Le Groupe chimique Tunisien a profondément modifié l’environnement de la ville de Gabès. (Photo : Maryline Dumas)

À l’extérieur de l’hôpital de Gabès, ce mercredi 22 octobre, quelques parents cherchent leurs enfants. D’autres patientent dans un semblant de calme. Pourtant, la colère est là. Ce jour-là, c’est la quatrième fois en moins d’un mois que des élèves du collège de Chott Essalam, un quartier de Gabès, suffoquent dans leurs classes. Les crises se poursuivent, puisque le 14 novembre, les élèves d’une école primaire ont également souffert d’asphyxie. Au total, plus de 200 personnes, principalement des enfants, ont été hospitalisées ces dernières semaines. Le fautif est connu : le Groupe chimique tunisien (GCT), situé en bordure du quartier de Chott Essalam.

Gabès, ville de 116.000 habitants à 415 kilomètres au sud de Tunis, était autrefois une région reconnue pour son agriculture et sa pêche. Les ancien·nes racontent que la région était luxuriante, grâce à son oasis littorale unique en Méditerranée. Mais ses eaux profondes, permettant aux grands navires d’accoster, ont attiré des industries chimiques dans les années 1970. En novembre 1975, le président français Valéry Giscard d’Estaing s’était rendu à Gabès pour inaugurer les chaînes de production du Groupe chimique tunisien (GCT), se souvient le docteur Taoufik Kraiem, alors enfant. Cinquante ans plus tard, l’usine transforme toujours du phosphate en engrais pour une exportation vers la France et l’Italie majoritairement. Surnommée « El Ghoul » (l’ogre en arabe), le GCT est accusé de nuire à l’environnement en pompant dans les nappes phréatiques, en évacuant en mer du phosphogypse – visible à l’œil nu sur les plages – et en relâchant des gaz dans l’atmosphère.

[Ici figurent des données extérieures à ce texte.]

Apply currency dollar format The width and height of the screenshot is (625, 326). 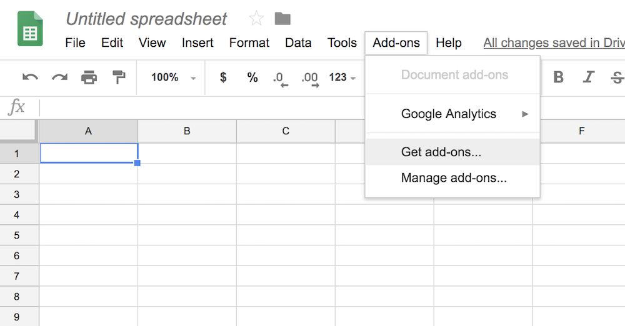tap(223, 77)
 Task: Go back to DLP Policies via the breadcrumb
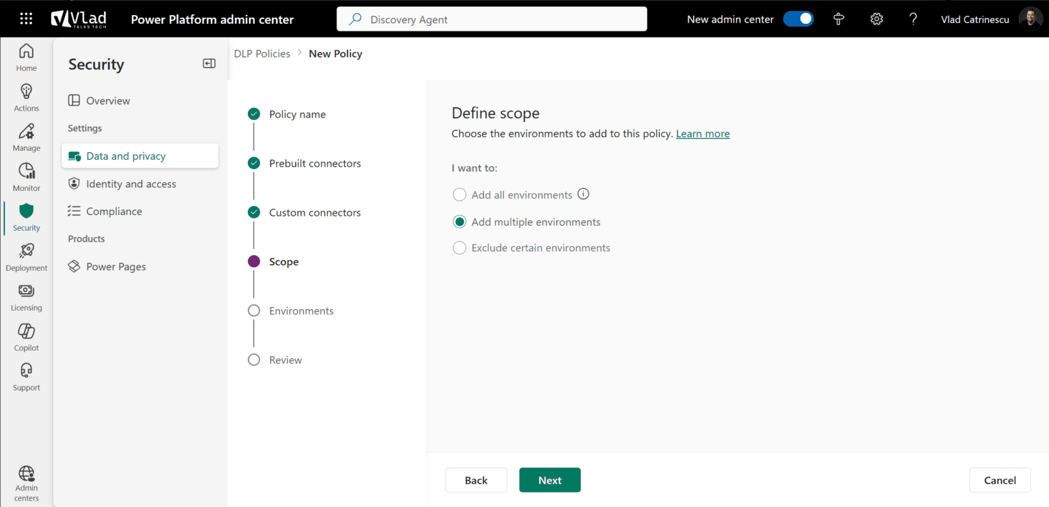pyautogui.click(x=262, y=53)
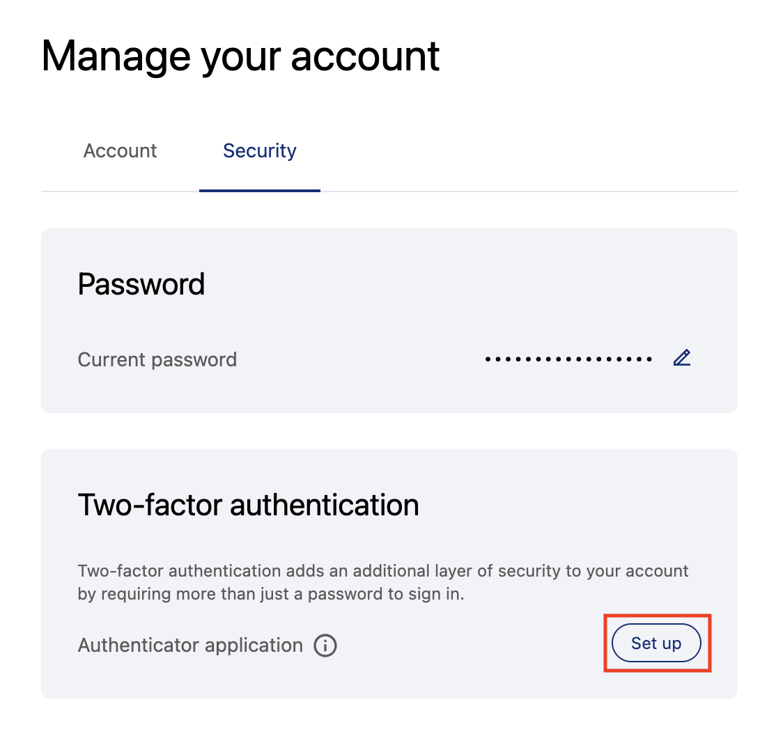Click the two-factor authentication description paragraph
This screenshot has width=776, height=734.
383,583
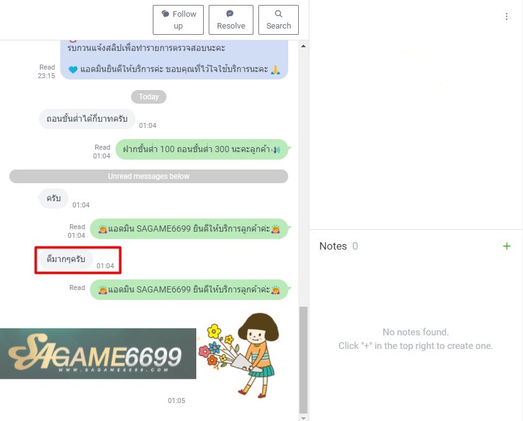Mark the chat as Resolve
Image resolution: width=523 pixels, height=421 pixels.
pos(230,20)
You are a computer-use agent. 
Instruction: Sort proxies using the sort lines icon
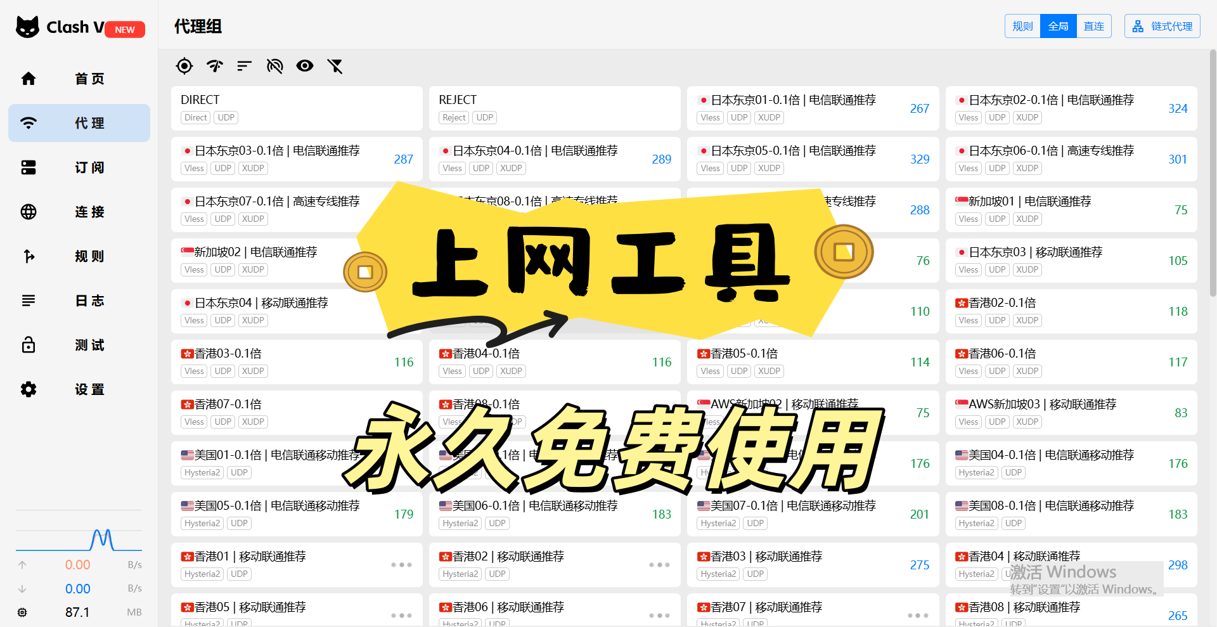point(245,66)
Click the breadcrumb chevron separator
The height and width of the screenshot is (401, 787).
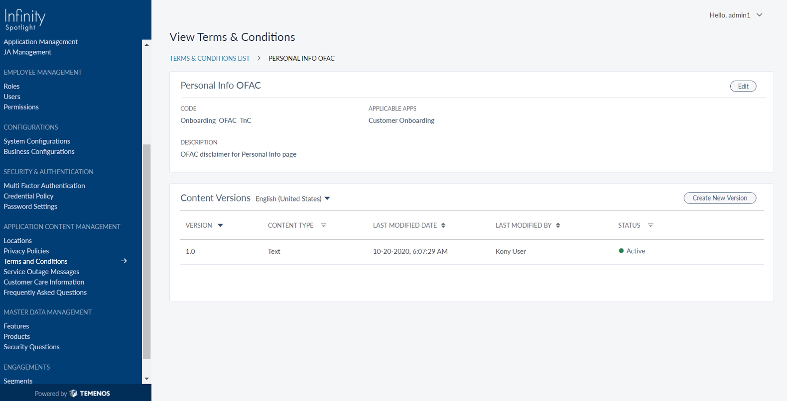(259, 58)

Sarah Ben Abdallah, responsable des campagnes de sensibilisation à la pollution de l’air et mobilisation communautaire chez Greenpeace, affirme : « De nombreuses études ont documenté des niveaux de contamination alarmants dans la région. La pollution la plus élevée étant observée à proximité des zones périurbaines et industrielles, avec des concentrations élevées de métaux lourds tels que le zinc, le plomb, le cuivre, le nickel et le cadmium. Les écosystèmes marins sont tout aussi touchés. Les analyses de l’eau de mer dans la zone côtière centrale du golfe de Gabès montrent que les zones proches des complexes industriels sont classées comme ‘fortement à gravement affectées’ par la contamination. Les industries des engrais et des phosphates y contribuent de manière significative : des études estiment que les terres rares rejetées dans le golfe pourraient atteindre 1.523,67 tonnes par an, entraînant des pertes économiques d’environ 58 millions de dollars américains par an. » Le docteur Taoufik Kraiem, qui a ouvert son cabinet en 1988, en constate les conséquences tous les jours : « Dans les années 90, on découvrait un cancer tous les trois mois. Aujourd’hui, c’est un cancer par jour. On voit aussi beaucoup plus de problèmes respiratoires, d’allergies, d’ostéoporose chez des jeunes femmes et des lésions dermatologiques. »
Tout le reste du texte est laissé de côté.